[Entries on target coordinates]
# # #
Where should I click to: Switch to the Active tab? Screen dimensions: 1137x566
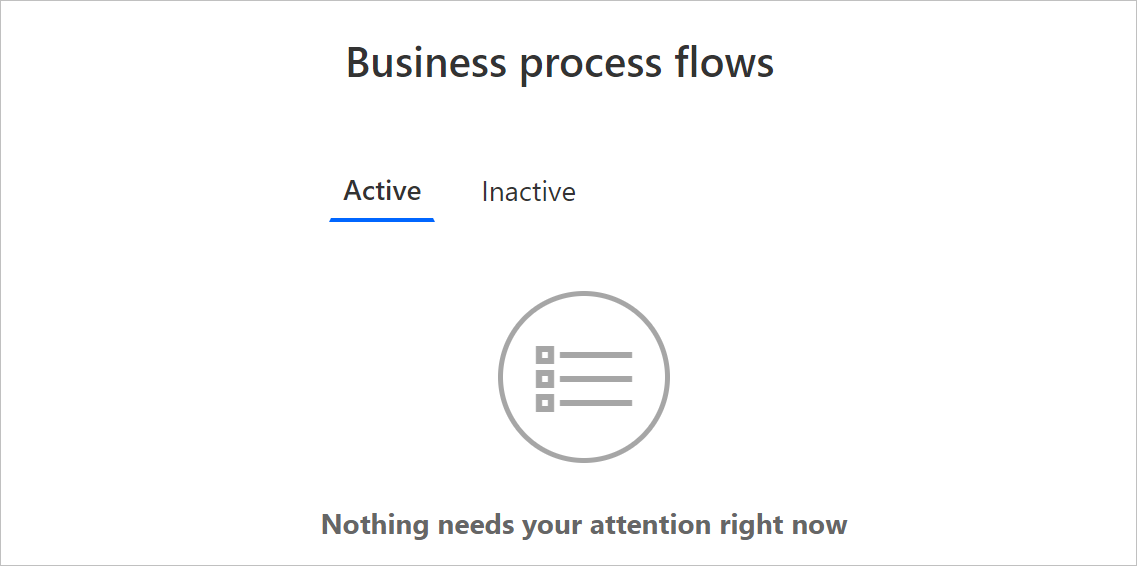pos(382,191)
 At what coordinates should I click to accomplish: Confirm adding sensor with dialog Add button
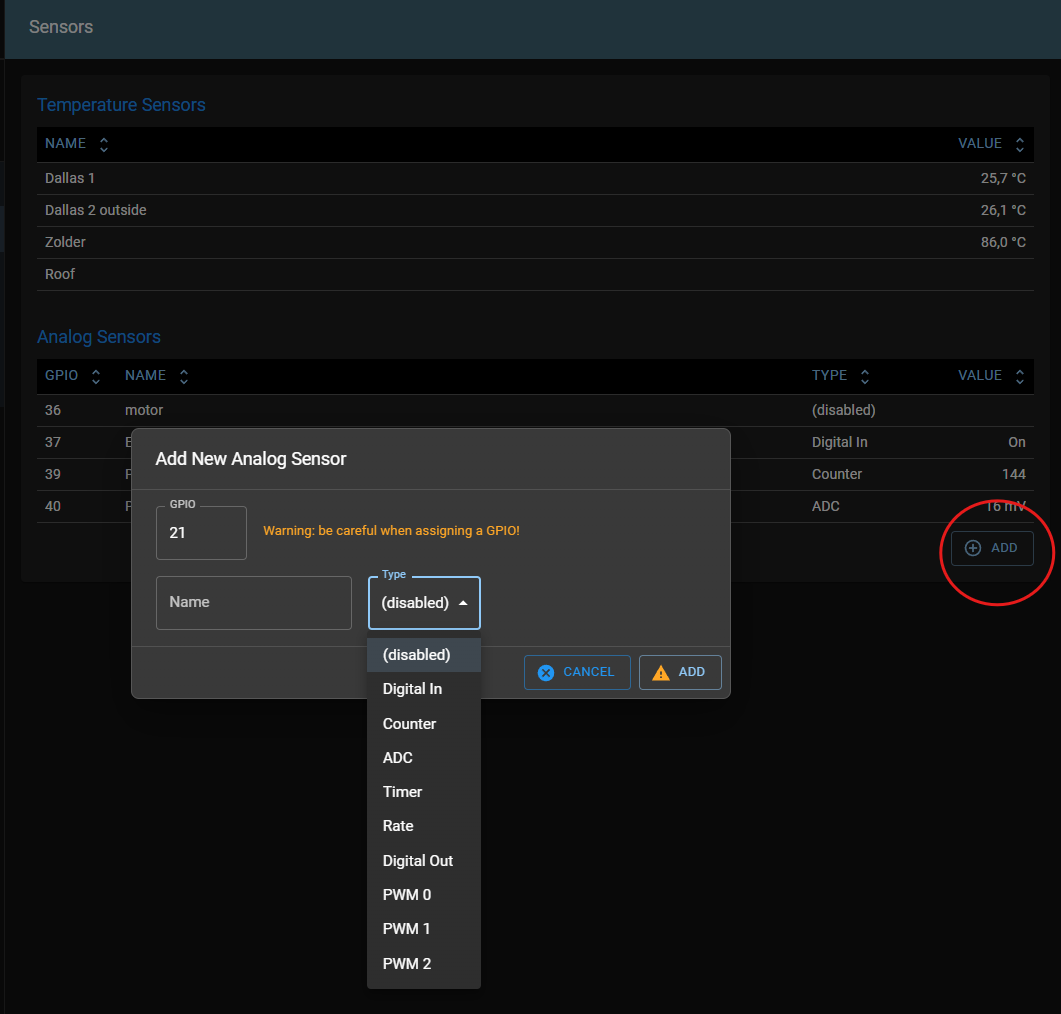pos(679,672)
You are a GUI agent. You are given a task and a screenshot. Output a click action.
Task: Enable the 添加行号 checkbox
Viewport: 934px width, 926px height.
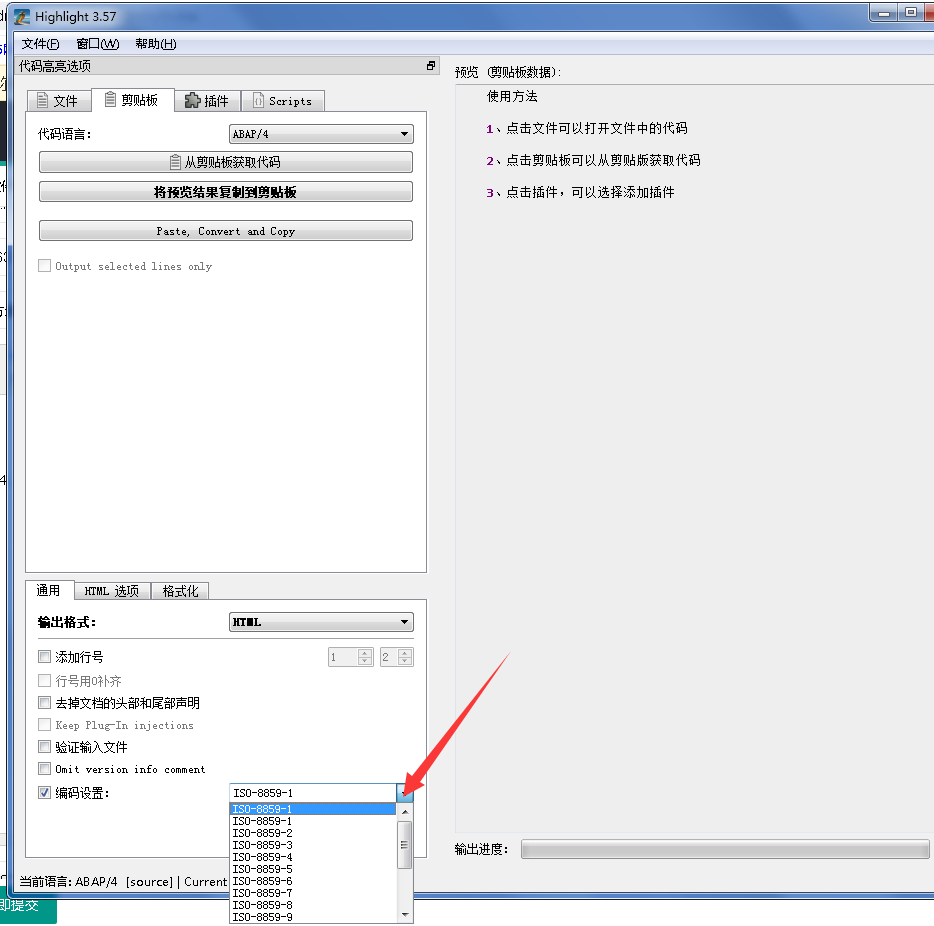tap(44, 657)
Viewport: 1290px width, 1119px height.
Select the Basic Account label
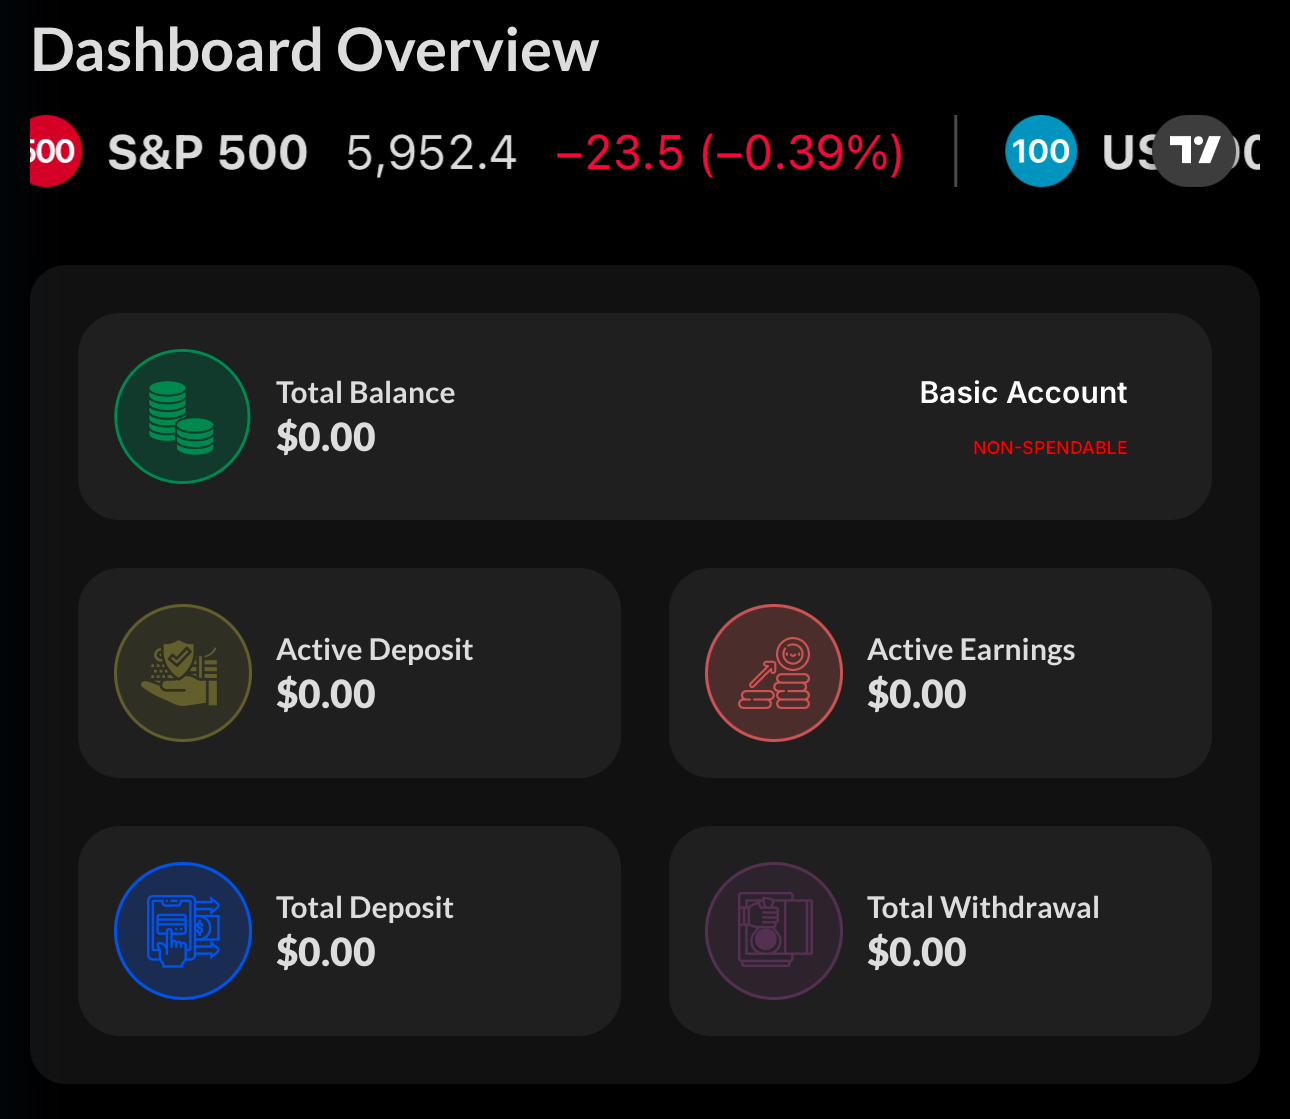tap(1023, 392)
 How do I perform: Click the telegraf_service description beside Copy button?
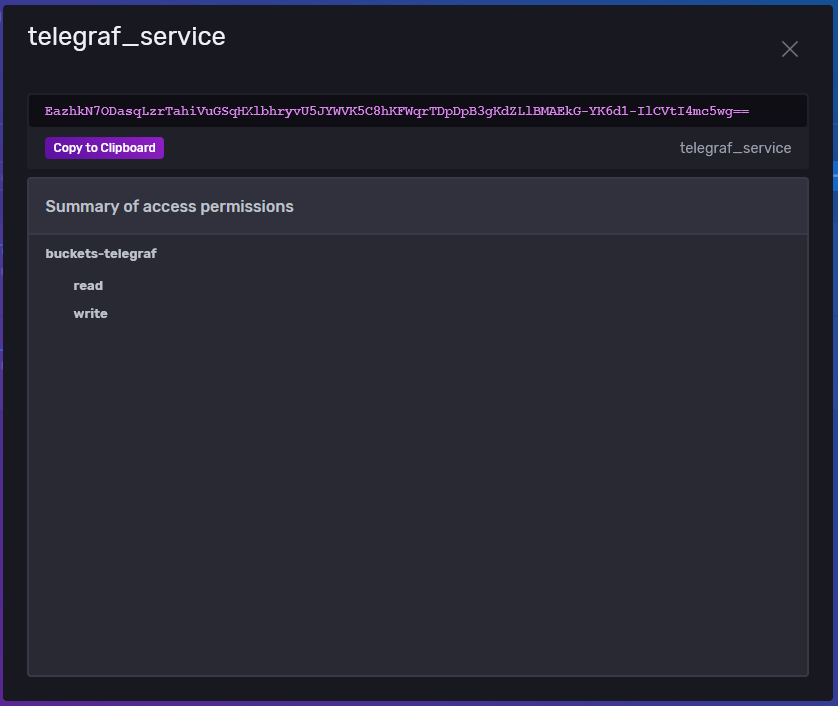[x=735, y=148]
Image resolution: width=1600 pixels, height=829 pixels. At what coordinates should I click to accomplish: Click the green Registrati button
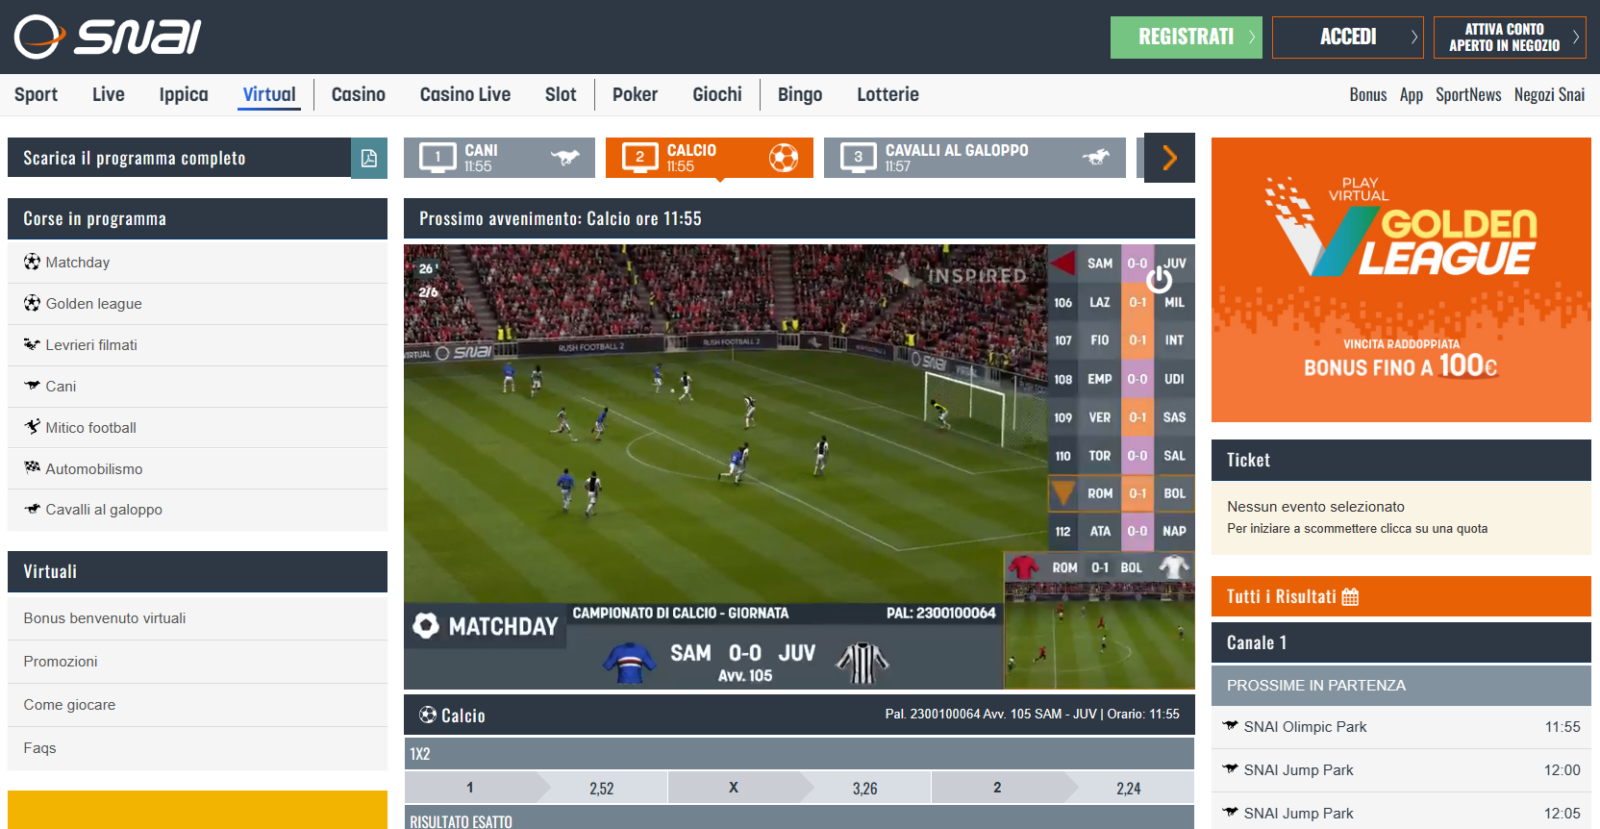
# # #
__DESCRIPTION OF THE TASK__:
Reproduce every one of the entries above verbatim, leaving out the pictures.

__RESPONSE__:
Where should I click to: Switch to the Active tab? Screen dimensions: 1137x566
pos(382,191)
 At what coordinates should I click to accomplish: Confirm adding sensor with dialog Add button
pos(679,672)
You are a GUI agent. You are given a task and a screenshot. Output a click action.
Task: Enable the 添加行号 checkbox
Viewport: 934px width, 926px height.
tap(44, 657)
Viewport: 1290px width, 1119px height.
Select the Basic Account label
tap(1023, 392)
 How do I perform: Click the telegraf_service description beside Copy button?
[x=735, y=148]
Image resolution: width=1600 pixels, height=829 pixels. At what coordinates should I click to accomplish: Click the green Registrati button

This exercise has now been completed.